La dette a joué un rôle essentiel dans l’occupation du Maroc et, ensuite, dans la pérennisation d’une certaine tutelle économique…
Àl’époque de la colonisation, la dette n’était pas seulement un moyen détourné de conquérir de nouveaux territoires, en fournissant un prétexte idéal à une intervention militaire. Elle était également la voie par laquelle les Occidentaux affirmaient leur supériorité morale et légitimaient leur domination politique à long terme. La dette est simultanément la concrétisation financière des inégalités entre nations et la justification morale de leur perpétuation. La notion de dette est également imprégnée d’une indéniable dimension morale. D’un point de vue anthropologique, une dette est avant tout une relation sociale et une obligation morale entre individus. Quand cette obligation morale devient une promesse quantifiable calculée selon un échéancier précis, elle atteint la dignité de celui qui ne peut honorer sa dette. L’incapacité de rembourser une dette est considérée comme une faute morale, ce qui légitime implicitement toute action entreprise par le créancier pour recouvrer ses crédits. La forme la plus extrême d’endettement est de fait l’esclavage: l’impossibilité d’honorer l’obligation morale du remboursement de la dette mène à la perte du bien le plus précieux que puisse posséder un individu, sa liberté…

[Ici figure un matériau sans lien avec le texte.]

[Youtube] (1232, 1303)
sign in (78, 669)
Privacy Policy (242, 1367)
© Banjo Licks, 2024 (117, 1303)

La dette publique est un objet éminemment politique, dont l’attribut essentiel est sa dimension publique. Un État ne s’endette pas de la même façon qu’un individu privé : la dette publique est la dette d’une communauté politique prise comme un tout. Elle est dès lors singularisée par sa permanence dans le temps et ne dépend en aucun cas du sort d’individus privés.